I have a programme that reads a spreadsheet of properties into one DataFrame, then queries a SQL database and makes another DataFrame, and then runs a cosine similarity function against the two to tell me which addresses in the spreadsheet are on my database.
The code for my cosine similarity function is below, along with some helper functions. I have the problem that, on a sheet of hundreds or thousands of addresses, it is very slow because it uses a nested for loop to create a list of the best similarities for every address.
import string
import math
import re
from collections import Counter
WORD = re.compile(r"\w+")
def clean_address(text):
text = ''.join([word for word in text if word not in string.punctuation])
text = text.lower()
return text
def text_to_vector(text):
words = WORD.findall(text)
return Counter(words)
def get_cosine(vec1, vec2):
intersection = set(vec1.keys()) & set(vec2.keys())
numerator = sum([vec1[x] * vec2[x] for x in intersection])
sum1 = sum([vec1[x] ** 2 for x in list(vec1.keys())])
sum2 = sum([vec2[x] ** 2 for x in list(vec2.keys())])
denominator = math.sqrt(sum1) * math.sqrt(sum2)
if not denominator:
return 0.0
else:
return float(numerator) / denominator
def getCosineSimilarities(internalDataframe, externalDataframe):
similarities = []
internalAddressColumn = internalDataframe['Address']
internalPostcodeColumn = internalDataframe['postcode']
externalAddressColumn = externalDataframe['full address']
externalPostcodeColumn = externalDataframe['postcode']
for i in range(len(internalDataframe)):
bestSimilarity = 0
for j in range(len(externalDataframe)):
if internalPostcodeColumn.iloc[i].rstrip() == externalPostcodeColumn.iloc[j]:
vector1 = text_to_vector(clean_address(internalAddressColumn.iloc[i]))
vector2 = text_to_vector(clean_address(externalAddressColumn.iloc[j]))

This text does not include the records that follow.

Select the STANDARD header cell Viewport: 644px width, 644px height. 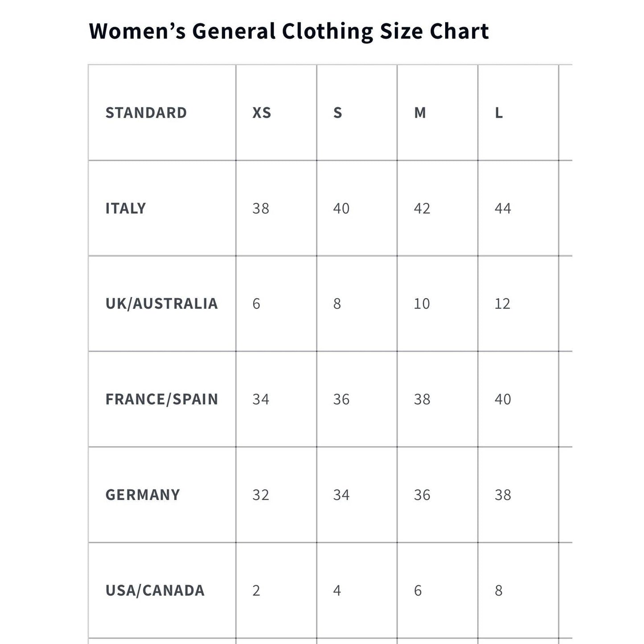tap(146, 113)
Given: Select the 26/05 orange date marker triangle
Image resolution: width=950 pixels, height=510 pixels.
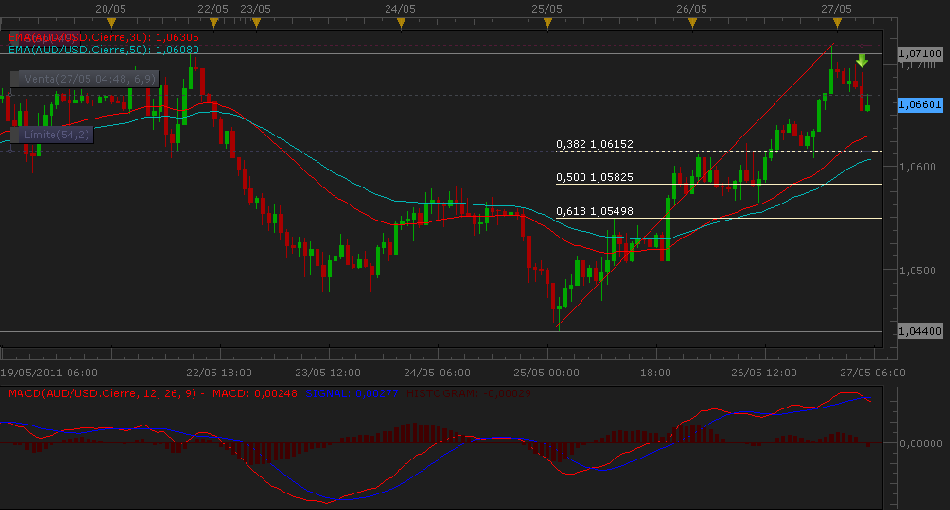Looking at the screenshot, I should (x=691, y=21).
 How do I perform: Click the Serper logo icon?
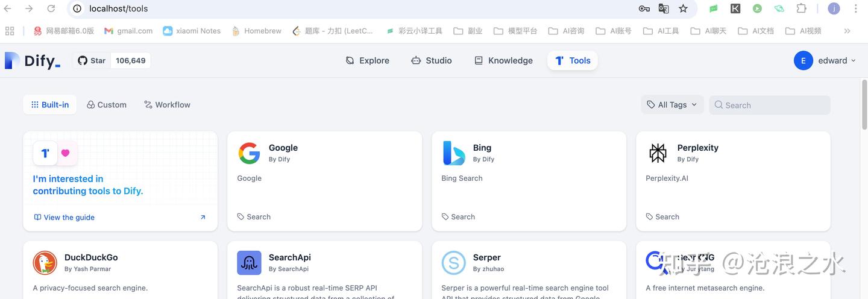click(x=453, y=263)
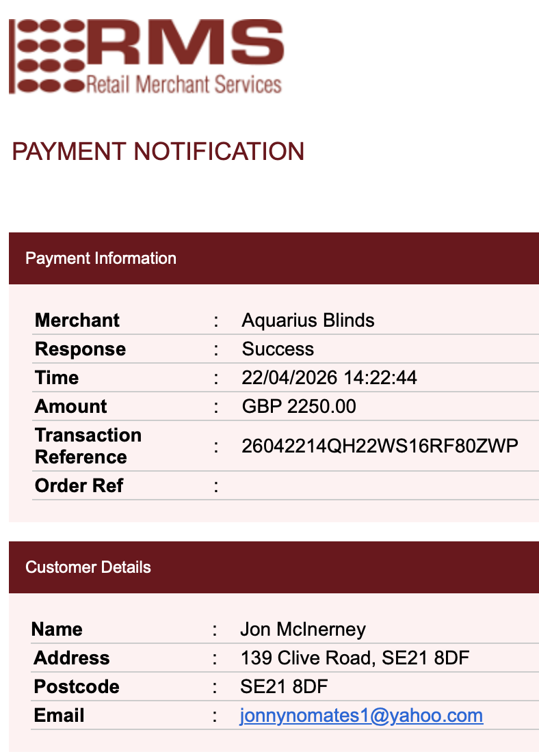The height and width of the screenshot is (756, 539).
Task: Click the Amount field label
Action: coord(71,407)
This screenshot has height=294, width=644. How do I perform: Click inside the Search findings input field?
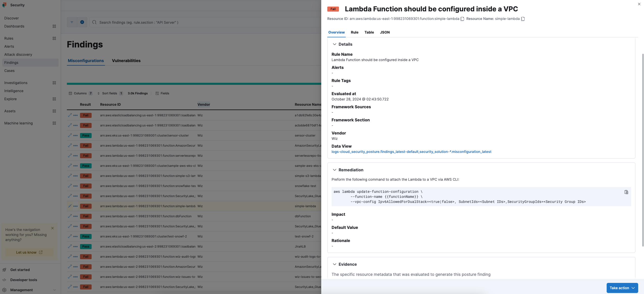pyautogui.click(x=177, y=22)
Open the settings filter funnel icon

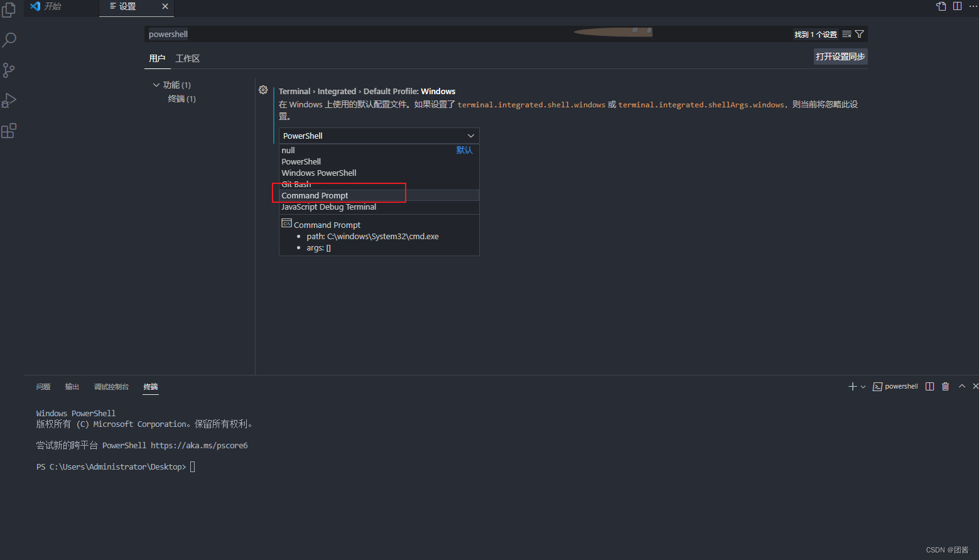coord(859,34)
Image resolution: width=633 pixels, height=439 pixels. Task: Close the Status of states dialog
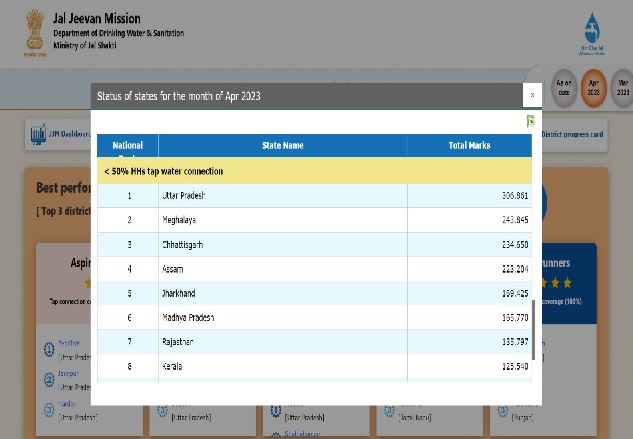531,95
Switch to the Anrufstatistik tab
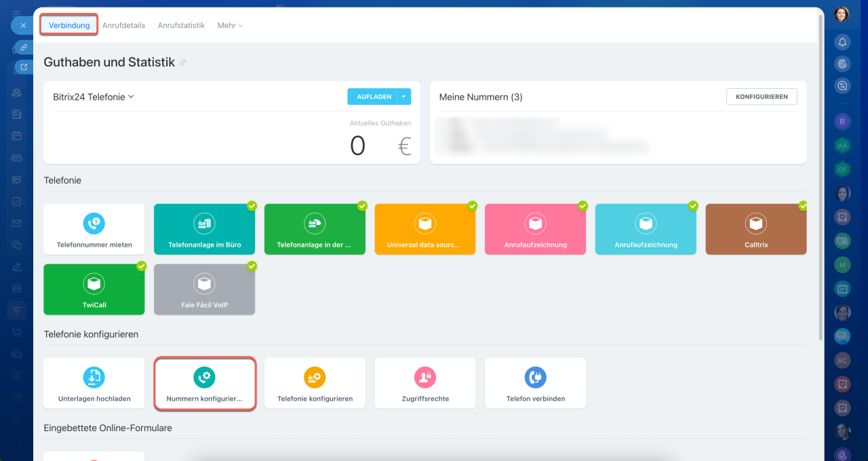 [x=181, y=25]
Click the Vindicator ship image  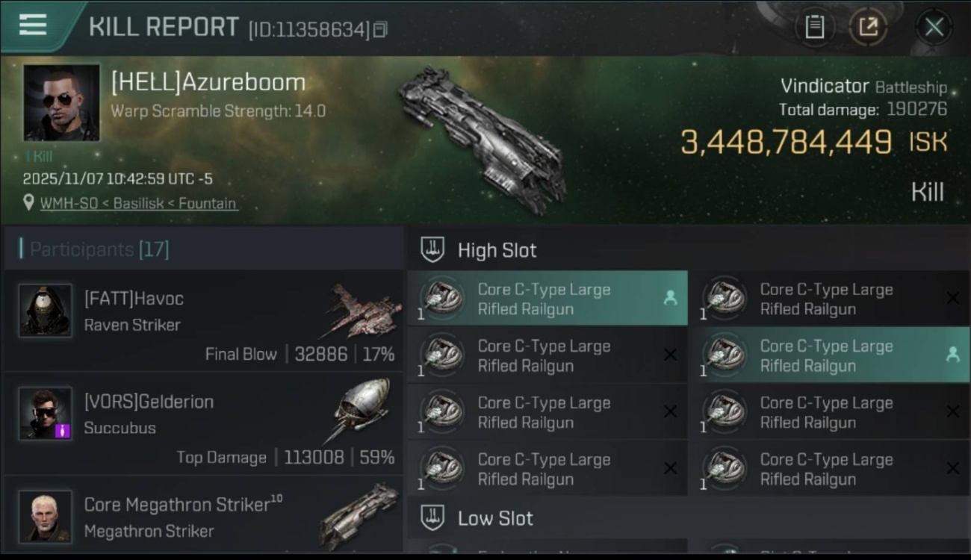482,140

cosine = get_cosine(vector1, vector2)
if cosine > bestSimilarity:
bestSimilarity = cosine
similarities.append(bestSimilarity)
return similarities
I'm sure it must be possible to create the list "similarities", returned by getCosineSimilarities, using a list comprehension or something similar, but I can't work out the best way to do it.
Please can someone help?
Edit: internalDataframe.head(5)
Name postcode Created
0 Mr Joe Bloggs SW6 6RD 2020-10-21 14:15:58.140
1 Mrs Joanne Bloggs SE17 1LN 2013-06-27 14:52:29.417
2 Mr John Doe SW17 0LN 2017-02-23 16:22:03.630
3 Mrs Joanne Doe SW6 7JX 2019-07-03 14:52:00.773
4 Mr Joe Public W5 2RX 2012-11-19 10:28:47.863
externalDataframe.head(5)
address_id category beds postcode
1005214 FLA 2 NW5 4DA
1009390 FLA 2 NW5 1PB
1053948 FLA 2 NW6 3SJ
1075629 FLA 2 NW6 7UP
1084325 FLA 2 NW6 7YQ